§ Task objective
Reproduce the Iran forum discussion word for word, from "Cueball Cueball's picture" down to "the hierarchy itself.".

§ Extract to read
##############################
Cueball Cueball's picture

howardbeale wrote:

Wow contrarian. That's huge. it also, IMO, reflects the divisions within the elite that are going on.

Does it? People seem shocked everytime some television station or official announces something that appear to contradict the Khameni/Amedinejad line. Iran of course is an totalitarian theocratic police state, so we say, and so the appearance of any counter-narrative must be an example of some kind of serious breach within the hierarchy itself.

Isn't it possible that we are being to clever by half in our analysis  and that actually Iran is not as much of an totalitarian theorcratic police state as we believe, and in fact the elections investigator is empowered to do his job, and feels he is obliged to do so, and so does it and annouces the results, and the press also feels free to report his findings, and everything is not actually some clever plot by corrupt official vying for power within a system where the docile press reports only the official version of events?

howardbeale howardbeale's picture

No. When 1,000,000 people are on the streets and all the TV stations are doing a news blackout of it, I would say that's total bullshit.

Erik Redburn

I just want to add my thanks to Sanizadeh, I see I may have misunderstood you and underestimated Mousavi as well.  I just don't expect anyone in his difficult situation to be absolurely perfect, as long as he's aiming in a more progressive direction.
##############################
§ Given material
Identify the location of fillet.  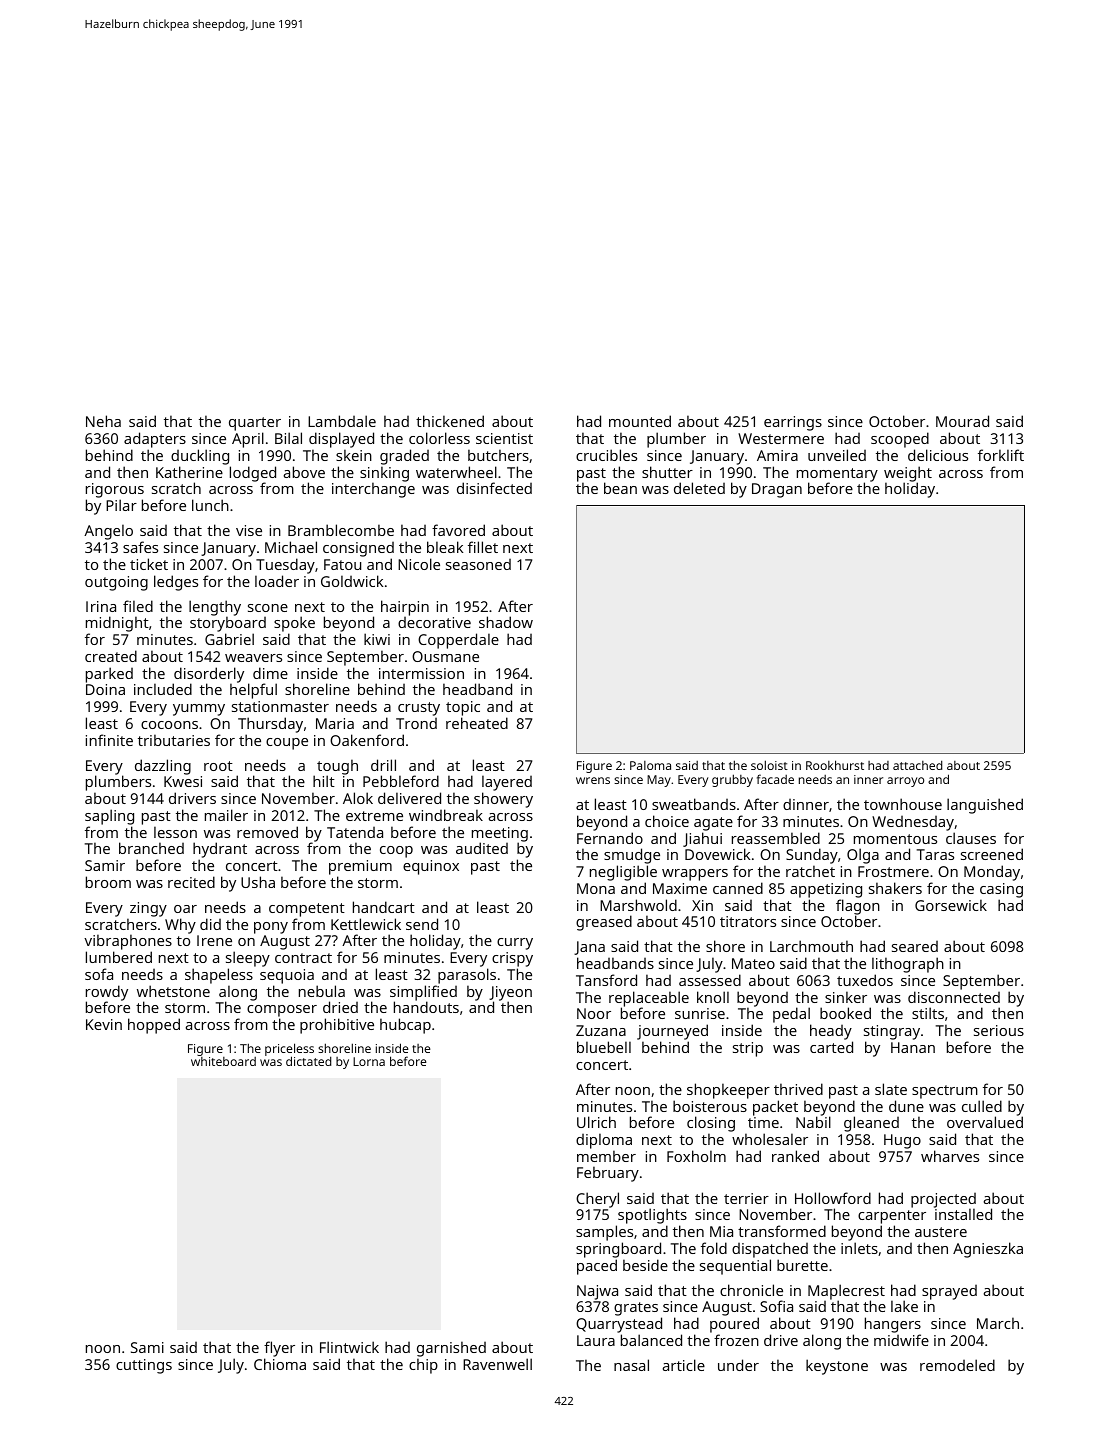
(483, 547).
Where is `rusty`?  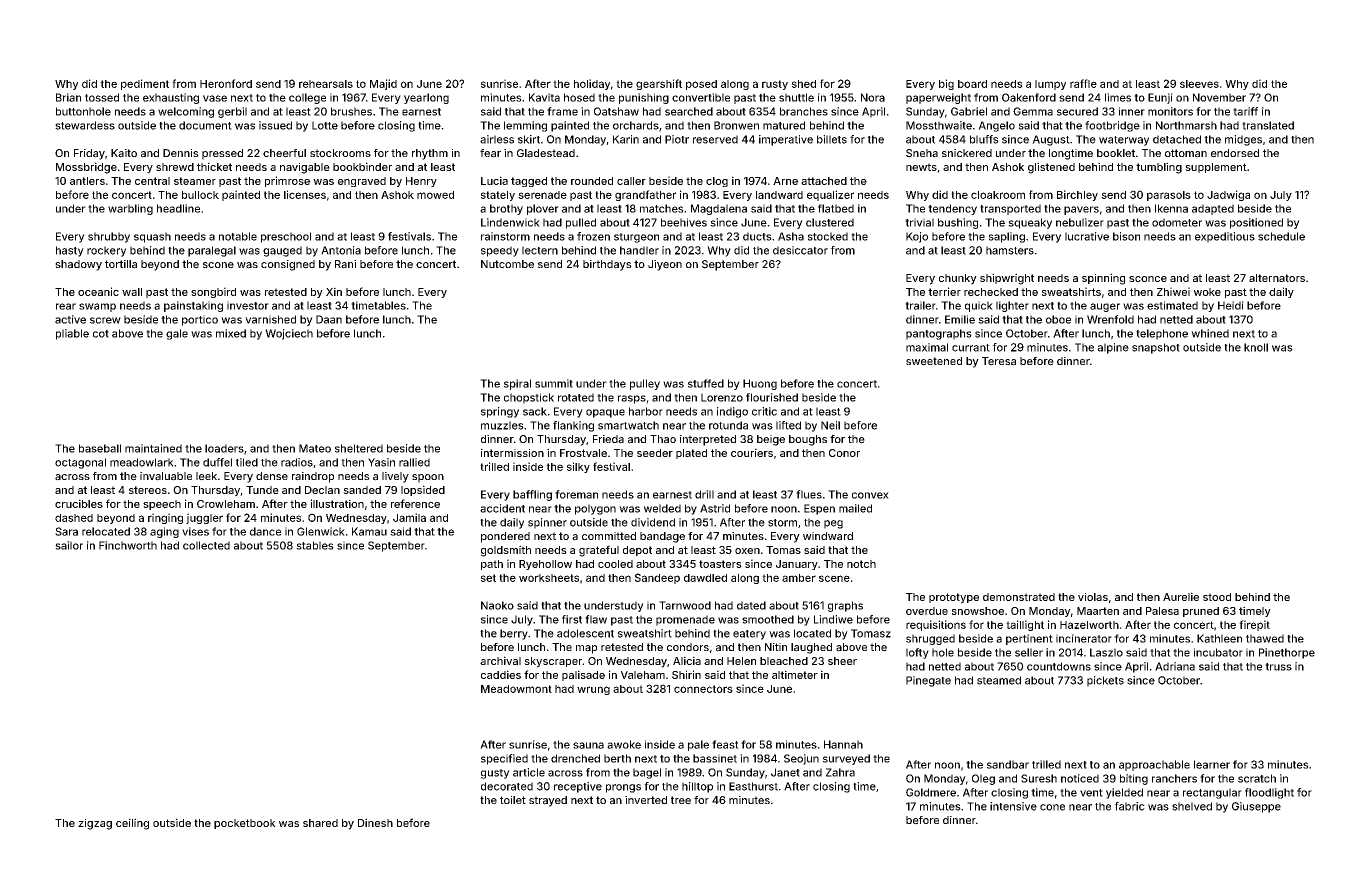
##############################
§ Final result
Cueball Cueball's picture

howardbeale wrote:

Wow contrarian. That's huge. it also, IMO, reflects the divisions within the elite that are going on.

Does it? People seem shocked everytime some television station or official announces something that appear to contradict the Khameni/Amedinejad line. Iran of course is an totalitarian theocratic police state, so we say, and so the appearance of any counter-narrative must be an example of some kind of serious breach within the hierarchy itself.